By the way, saturated fat is NOT a problem. No study has ever proven that elevated consumption of saturated fat causes elevated levels of triglycerides or bad cholesterol. The non-natural stuff known as "trans fat", however, most certainly is a problem in both areas.
This really just scratches the surface; the body of knowledge that condemns carbs has been accumulating in various disconnected fields of biology and branches of medicine and chemistry for a century or more, but most of the research results have remained uncollected and uncorrelated until recently. One of the people who connected the dots is Gary Taubes, an author I have mentioned before. Many people had pieces of the puzzle, but because the fields where the research was done have grown so specialized, few of them had the rest of the picture...and while it's true that certain people have been aware of the truth about the gross effects of carbs and fats in the diet, their observations haven't been taken seriously by the medical establishment most of the time, often because they were mere clinicians who had been getting results, not respected researchers who had hundred-million-dollar grants funding their investigations. For over 50 years, the research money has been directed solely into trying to prove that fats and overeating are the problem behind obesity, largely as a result of the efforts of a few highly-placed "authorities" who gained stature after World War II without any real research to back up their conviction and their assertion that overeating and overconsumption of fats were the exclusive causes of obesity and other health issues. And, of course, it doesn't help that much of the nutritional "research" has been funded by companies like General Mills, whose revenue derives almost entirely from the sale of grain-based foods; is it any surprise that the studies seldom have been structured in a way that could implicate carbs via their results? I don't think so.
So, what to do?
Four words not mentioned before: Meat is your friend. While it's possible to eat a largely-vegetable diet that includes enough protein and fat, it's much easier to eat healthy when meat is the primary ingredient in the diet - and don't trim those steaks so close. For vegetarians, guacamole is your friend, but it's not enough by itself. (And if you eat meat, you can now revel in the fact that the cheaper ground beef has more fat in it.)

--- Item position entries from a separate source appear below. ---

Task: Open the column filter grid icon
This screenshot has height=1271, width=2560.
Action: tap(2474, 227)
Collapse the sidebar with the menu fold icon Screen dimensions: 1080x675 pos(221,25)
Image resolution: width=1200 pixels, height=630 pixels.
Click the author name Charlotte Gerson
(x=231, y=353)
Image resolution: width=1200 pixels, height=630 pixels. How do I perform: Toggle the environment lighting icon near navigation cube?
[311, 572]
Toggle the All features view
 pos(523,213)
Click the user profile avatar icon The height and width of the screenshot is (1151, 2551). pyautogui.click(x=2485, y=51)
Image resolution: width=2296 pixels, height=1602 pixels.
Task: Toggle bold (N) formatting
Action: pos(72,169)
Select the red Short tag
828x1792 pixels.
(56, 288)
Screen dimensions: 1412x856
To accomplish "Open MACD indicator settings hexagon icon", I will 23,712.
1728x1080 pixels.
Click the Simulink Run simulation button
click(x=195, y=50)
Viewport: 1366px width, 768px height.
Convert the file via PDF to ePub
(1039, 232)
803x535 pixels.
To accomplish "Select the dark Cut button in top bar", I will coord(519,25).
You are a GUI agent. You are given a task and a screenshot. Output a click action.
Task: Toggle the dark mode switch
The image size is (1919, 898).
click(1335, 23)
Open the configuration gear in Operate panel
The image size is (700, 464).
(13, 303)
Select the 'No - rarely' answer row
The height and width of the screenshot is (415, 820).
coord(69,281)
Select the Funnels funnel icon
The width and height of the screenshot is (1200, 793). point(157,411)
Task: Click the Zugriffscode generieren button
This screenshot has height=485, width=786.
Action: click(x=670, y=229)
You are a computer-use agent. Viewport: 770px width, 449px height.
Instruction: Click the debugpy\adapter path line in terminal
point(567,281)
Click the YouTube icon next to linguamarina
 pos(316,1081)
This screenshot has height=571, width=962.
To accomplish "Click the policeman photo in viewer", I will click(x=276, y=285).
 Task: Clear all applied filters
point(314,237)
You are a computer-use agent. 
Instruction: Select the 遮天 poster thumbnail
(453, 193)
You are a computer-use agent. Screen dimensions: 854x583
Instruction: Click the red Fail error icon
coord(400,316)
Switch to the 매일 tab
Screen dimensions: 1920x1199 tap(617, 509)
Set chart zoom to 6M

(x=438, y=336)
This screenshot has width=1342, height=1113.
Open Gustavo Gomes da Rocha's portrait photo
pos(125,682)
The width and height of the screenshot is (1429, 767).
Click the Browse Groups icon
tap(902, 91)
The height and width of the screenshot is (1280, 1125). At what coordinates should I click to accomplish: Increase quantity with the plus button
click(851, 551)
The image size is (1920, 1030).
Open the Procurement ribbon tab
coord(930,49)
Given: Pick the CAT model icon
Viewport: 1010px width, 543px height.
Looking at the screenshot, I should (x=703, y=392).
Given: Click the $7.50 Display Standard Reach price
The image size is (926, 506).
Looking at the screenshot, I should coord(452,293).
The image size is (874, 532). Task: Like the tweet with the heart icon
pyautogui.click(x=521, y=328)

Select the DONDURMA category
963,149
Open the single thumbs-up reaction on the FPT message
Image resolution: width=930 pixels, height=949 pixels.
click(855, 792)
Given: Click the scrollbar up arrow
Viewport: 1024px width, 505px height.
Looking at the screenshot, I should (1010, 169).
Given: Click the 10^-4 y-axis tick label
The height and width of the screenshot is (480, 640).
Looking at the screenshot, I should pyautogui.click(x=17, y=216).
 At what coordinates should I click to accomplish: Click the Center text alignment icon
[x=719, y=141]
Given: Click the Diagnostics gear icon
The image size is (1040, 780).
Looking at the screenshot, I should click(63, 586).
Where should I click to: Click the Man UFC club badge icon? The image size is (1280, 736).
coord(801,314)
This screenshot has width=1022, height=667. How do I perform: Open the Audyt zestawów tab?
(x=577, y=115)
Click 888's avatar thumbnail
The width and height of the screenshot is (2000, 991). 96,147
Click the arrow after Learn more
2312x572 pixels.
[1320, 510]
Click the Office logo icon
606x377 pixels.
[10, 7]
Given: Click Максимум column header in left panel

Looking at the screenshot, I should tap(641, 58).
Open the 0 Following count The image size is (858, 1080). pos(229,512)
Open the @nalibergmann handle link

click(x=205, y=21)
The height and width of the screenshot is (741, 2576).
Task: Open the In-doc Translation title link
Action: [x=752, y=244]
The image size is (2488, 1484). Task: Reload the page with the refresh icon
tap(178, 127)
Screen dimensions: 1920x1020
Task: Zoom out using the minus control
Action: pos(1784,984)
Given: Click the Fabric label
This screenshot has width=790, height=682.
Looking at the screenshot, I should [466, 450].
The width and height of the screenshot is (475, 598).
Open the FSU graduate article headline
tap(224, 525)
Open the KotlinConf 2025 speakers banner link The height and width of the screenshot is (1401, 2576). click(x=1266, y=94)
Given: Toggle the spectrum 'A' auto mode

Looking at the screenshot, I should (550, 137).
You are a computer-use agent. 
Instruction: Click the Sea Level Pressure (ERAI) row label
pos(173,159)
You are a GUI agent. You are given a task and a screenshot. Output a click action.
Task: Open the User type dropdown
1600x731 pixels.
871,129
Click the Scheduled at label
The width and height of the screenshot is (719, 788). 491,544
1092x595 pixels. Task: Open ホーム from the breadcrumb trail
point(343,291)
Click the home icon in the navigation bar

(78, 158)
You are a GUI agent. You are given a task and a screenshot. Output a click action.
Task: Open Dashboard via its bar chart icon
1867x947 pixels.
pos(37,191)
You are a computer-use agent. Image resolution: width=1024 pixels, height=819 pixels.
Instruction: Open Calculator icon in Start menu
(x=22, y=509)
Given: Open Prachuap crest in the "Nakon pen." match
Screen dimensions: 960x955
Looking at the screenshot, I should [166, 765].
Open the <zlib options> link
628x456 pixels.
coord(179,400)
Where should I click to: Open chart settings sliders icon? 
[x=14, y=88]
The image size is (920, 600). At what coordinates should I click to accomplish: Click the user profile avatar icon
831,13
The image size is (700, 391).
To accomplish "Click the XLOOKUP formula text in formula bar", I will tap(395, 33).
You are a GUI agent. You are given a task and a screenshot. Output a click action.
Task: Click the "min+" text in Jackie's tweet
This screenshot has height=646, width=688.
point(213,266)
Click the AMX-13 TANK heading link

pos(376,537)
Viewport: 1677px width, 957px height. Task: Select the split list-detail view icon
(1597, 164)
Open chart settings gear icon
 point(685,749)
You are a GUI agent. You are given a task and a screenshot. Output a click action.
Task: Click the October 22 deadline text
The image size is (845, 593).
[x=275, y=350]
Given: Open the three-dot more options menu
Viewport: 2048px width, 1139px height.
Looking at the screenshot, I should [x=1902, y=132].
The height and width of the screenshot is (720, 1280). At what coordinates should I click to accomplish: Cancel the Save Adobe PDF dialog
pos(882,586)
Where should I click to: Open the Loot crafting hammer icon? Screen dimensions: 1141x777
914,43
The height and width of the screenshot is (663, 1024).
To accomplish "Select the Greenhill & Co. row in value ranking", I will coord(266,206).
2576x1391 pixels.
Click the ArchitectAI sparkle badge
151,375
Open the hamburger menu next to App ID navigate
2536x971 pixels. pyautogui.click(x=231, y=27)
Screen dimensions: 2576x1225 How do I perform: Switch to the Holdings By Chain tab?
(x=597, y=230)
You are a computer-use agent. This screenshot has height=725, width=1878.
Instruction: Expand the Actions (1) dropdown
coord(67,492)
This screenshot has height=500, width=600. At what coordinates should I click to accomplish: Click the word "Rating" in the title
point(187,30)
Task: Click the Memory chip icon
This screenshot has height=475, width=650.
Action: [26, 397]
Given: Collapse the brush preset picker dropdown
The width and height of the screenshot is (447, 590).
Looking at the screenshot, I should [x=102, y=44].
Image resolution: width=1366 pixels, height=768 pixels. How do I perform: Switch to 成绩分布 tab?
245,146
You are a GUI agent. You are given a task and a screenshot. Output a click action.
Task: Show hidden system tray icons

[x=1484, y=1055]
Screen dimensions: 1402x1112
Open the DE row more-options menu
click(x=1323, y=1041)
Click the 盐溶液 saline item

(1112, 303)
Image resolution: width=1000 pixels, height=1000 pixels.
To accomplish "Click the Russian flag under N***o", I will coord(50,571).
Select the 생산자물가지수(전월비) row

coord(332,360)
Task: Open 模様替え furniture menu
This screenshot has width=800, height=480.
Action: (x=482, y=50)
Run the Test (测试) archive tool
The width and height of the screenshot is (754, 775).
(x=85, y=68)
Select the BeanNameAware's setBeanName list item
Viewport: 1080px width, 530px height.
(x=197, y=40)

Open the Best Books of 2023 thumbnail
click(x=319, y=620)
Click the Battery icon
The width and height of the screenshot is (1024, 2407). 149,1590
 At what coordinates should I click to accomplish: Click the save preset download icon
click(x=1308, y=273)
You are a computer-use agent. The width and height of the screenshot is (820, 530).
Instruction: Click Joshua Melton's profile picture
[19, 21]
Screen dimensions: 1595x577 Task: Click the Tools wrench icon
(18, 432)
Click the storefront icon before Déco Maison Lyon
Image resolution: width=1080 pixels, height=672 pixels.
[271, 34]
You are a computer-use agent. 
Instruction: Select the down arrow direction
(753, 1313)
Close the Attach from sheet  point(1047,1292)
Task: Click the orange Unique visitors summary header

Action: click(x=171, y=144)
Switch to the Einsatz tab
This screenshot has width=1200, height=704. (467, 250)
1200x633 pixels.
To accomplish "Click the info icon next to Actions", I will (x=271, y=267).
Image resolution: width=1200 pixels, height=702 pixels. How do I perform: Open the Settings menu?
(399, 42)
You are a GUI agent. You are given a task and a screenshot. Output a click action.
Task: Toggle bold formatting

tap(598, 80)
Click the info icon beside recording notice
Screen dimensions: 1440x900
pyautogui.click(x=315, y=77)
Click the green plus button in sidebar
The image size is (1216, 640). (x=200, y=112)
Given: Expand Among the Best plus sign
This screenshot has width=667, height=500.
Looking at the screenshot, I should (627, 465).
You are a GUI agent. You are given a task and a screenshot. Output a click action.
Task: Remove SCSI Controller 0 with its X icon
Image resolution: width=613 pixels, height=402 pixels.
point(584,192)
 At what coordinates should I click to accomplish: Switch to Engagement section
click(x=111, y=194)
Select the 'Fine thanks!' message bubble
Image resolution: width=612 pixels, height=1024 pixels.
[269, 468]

My typical breakfast: Three eggs with 4 ounces of sausage and three strips of bacon, fried in the bacon grease. All told, that's over 100 grams of fat. By the old USDA standards, I'm getting an overload of fat and cholesterol for the day in just that one meal. Lunch and dinner look similar, though they actually tend to be smaller a lot of the time because with no carbs to drive the hunger, I'm not ravenous when I sit down to eat. By the "conventional wisdom" of the '80s, that kind of diet is horribly unhealthy, and I should look like a grounded blimp. Funny thing; my blood pressure and my weight are both down relative to where they were when I was eating lots of carbs. And everyone I know who has followed this path reports the same results; one of them simply says "Bread is deadly. Don't eat anything white." (Not 100% reliable; jicama is very low-carb, and white - and tasty.)
Just remember; if you want the benefits to last, going low-carb isn't a diet, it's a permanent lifestyle. Don't think of it as a way to lose weight, think of it as a way to lose health problems.